EXTRAIT FOURNI -
Le film est vide de tout sentiment de culpabilité de votre part. Vous ne vous considérez donc pas comme un "méchant" Européen venu réparer le mal causé à l'Afrique...
Non. Si j'avais eu un sentiment de culpabilité, je n'aurais pas été aussi frontal et parfois politiquement incorrect. C'est peut-être le problème: quand on parle de l'Afrique, le propos est souvent teinté d'une culpabilité diffuse et profonde d'avoir été le colonisateur et l'exploiteur, mais c'est quelque chose que je ne ressens pas. J'ai pu dès lors être aussi bien avec les Noirs qu'avec les Blancs, en me disant que la cupidité peut se trouver dans l'âme européenne et, tout autant, dans l'âme africaine. Là-dessus, je n'ai pas eu de souci du tout.

L'humour est une notion relative. Comment le film a-t-il été perçu dans les différents pays et d'abord chez vous, en Belgique ?
Le film a cartonné en Belgique ! Jamais on ne m'a dit qu'il était raciste. C'est en France que j'ai eu quelques remarques: en référence à une scène du film, on a pu me dire par exemple: "Moi, je connais des Noirs qui savent conduire une voiture avec une boîte automatique". Il y a également, aux États-Unis, des gens incapables de faire un changement de vitesse ! Peut-être les remarques révèlent-elles davantage la personne qui les fait. Cette notion d'éthique, cela se joue de soi à soi. Je n'ai jamais eu de sentiment d'être en porte-à-faux par rapport à ce film. Si ça met les Européens mal à l'aise, parfois, une autre chose qui est vraie, c'est que ça fait beaucoup rire les Africains. Leur rapport au rire me paraît plus sain. C'est un rire beaucoup plus décomplexé.

DONNÉES FOURNIES -

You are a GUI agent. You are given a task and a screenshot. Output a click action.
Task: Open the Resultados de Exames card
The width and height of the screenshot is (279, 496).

EXERCICES À COMPLÉTER -
• A. Relevez tous les pays nommés dans l'entretien sur le film.
• B. Poursuivez l'entretien sur le film à la suite de sa dernière phrase.

RÉPONSES AUX EXERCICES -
• A. Belgique, France, États-Unis

• B.
Le film a-t-il été vu en Afrique ?
Il le sera au mois d'avril, avec une avant-première à Abidjan.

S'il marche moins bien en France, c'est peut-être lié au passé colonial, non ?
Non, je ne pense pas. Les gens nous connaissent mieux en Belgique. Je ne sais pas... c'est comme ça.

Dans votre film, on voit le club de Charleroi, qui existe réellement et s'appelle vraiment les zèbres. Les joueurs l'ont-ils vu ?
Tout le club était invité à l'avant-première. Je n'ai pas parlé avec tout le monde, mais je pense que ça a fait rire les footballeurs. Ils étaient contents de se voir, aussi. J'ai choisi ce club de milieu de classement du championnat belge de première division, parce qu'il y a beaucoup d'Africains qui y jouent et qu'on ne les connait pas nécessairement. C'est vrai que je n'ai pas pris de club-phare. Je ne voulais pas écrire une success story à l'américaine: Charleroi, c'était juste le bon club pour ça. Et c'est là aussi, à Charleroi, que j'ai tourné Les convoyeurs attendent et Cowboy. Il y aussi un peu de tout ça dans ce choix...

Un mot sur votre distribution ? On commence avec Marc Zinga ?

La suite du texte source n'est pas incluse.